At 21, Pittsburgh’s Amir Miles is taking his music career into his own hands | Music | Pittsburgh | Pittsburgh City Paper

At 21, Pittsburgh’s Amir Miles is taking his music career into his own hands

“I think if you decide to drop out of college to be a musician, you need to be meticulous in your planning.”

Amir Miles: “I have to be all in.”
Amir Miles: “I have to be all in.”
I could barely hear Amir Miles as we talked briefly in the Rex Theater on March 2. He had just opened for GZA, the legendary lyricist of the Wu-Tang Clan, and the crowd was already in full throat as the main event took the stage.

Most of the conversation was drowned out by the music and the fans, but seven words suddenly rose above the racket: “Man, I really fucking love this new record!” A few days earlier, Miles and his producer, Nxfce (pronounced “no face”), released a new alt-R&B single, “Bad Habits.” In fact, when we met a week later, at a Starbucks in Oakland, Miles was still singing its praises. “I’m really pushing this song,” he said. “I’m pretty proud of it.”

Miles isn’t the only fan. The tune was recently featured on a Spotify playlist called Fresh Finds. It received 60,000 listens — in one day. (It currently has more than 80,000.) Miles was psyched by the reception the song got, but he wasn’t surprised. He predicted the song “would be big” during the Starbucks chat. After all, it’s part of the detailed plan that the 21-year-old musician has laid out for himself.

Raised by a single mother in Chicago, he moved to Washington, D.C., at age 11. He started his music career playing bass guitar in bands. At age 16, he started taking lessons to learn the six-string, and began singing and writing music during his senior year in high school. He came to the University of Pittsburgh in 2015 and, along with Tory Hains, his dorm’s resident assistant, he won Pitt’s annual hip-hop contest that year. The pair then got the opportunity to open for hip-hop artist Lupe Fiasco. It was his first show, and he hasn’t looked back since.
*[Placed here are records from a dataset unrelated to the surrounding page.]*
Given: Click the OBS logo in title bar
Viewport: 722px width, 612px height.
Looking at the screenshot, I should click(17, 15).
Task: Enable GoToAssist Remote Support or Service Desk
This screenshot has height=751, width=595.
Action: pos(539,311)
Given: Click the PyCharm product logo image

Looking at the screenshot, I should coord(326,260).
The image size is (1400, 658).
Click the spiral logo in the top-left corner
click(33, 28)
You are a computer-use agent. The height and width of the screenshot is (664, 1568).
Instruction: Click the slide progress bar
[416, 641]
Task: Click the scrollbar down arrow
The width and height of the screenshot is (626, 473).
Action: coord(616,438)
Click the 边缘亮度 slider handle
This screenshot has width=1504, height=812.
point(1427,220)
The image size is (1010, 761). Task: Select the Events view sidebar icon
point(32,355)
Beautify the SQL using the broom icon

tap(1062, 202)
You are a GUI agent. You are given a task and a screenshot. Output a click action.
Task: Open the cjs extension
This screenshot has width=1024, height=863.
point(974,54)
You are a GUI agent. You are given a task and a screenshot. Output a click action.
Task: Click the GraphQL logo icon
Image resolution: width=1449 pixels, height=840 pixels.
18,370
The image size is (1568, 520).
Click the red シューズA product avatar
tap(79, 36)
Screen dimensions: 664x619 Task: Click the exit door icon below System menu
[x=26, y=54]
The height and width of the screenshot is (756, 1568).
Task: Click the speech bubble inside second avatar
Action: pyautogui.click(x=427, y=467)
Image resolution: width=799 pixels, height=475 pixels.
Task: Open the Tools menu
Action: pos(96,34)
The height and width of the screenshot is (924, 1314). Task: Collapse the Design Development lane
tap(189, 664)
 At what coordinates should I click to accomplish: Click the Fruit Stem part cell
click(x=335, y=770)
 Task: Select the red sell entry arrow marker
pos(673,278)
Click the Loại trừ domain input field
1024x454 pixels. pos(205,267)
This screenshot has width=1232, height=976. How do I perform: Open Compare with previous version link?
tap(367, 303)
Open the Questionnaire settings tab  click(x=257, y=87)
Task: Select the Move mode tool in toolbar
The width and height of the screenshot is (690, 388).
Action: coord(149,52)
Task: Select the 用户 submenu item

Miles began concentrating full time on his music; his grades fell from As and Bs to much worse than As and Bs. He spent about 18 months working on a 10-song mixtape, Blue, and by the end of his sophomore year, he decided to take a long hiatus from school. But just because he’s not in school doesn’t mean he’s without direction. It’s quite the opposite, actually.

“My plan isn’t to go back to school if things take off,” Miles says. “My plan now is to go back on the house circuit until the summer and then start opening up for acts, just getting my name out there. So, the Blue mixtape was me finding my lane. My next EP, Vintage, is me laying the foundation and refining my sound. I’m also collaborating with Nxfce on an EP. The whole strategy is to keep building on what I have, and by summer 2018, I want to be well established on the college circuit and then move to Los Angeles, maybe sign with an indie label.”

These are just the broad strokes of Miles’ plan. He has every minute detail planned out.
“I think if you decide to drop out of college to be a musician, you need to be meticulous in your planning,” he says. “At least that’s how I have to approach it.

“I have to be all in. Right now, I have my job; I go there, I do my work, and when I’m done, it’s all music all the time.”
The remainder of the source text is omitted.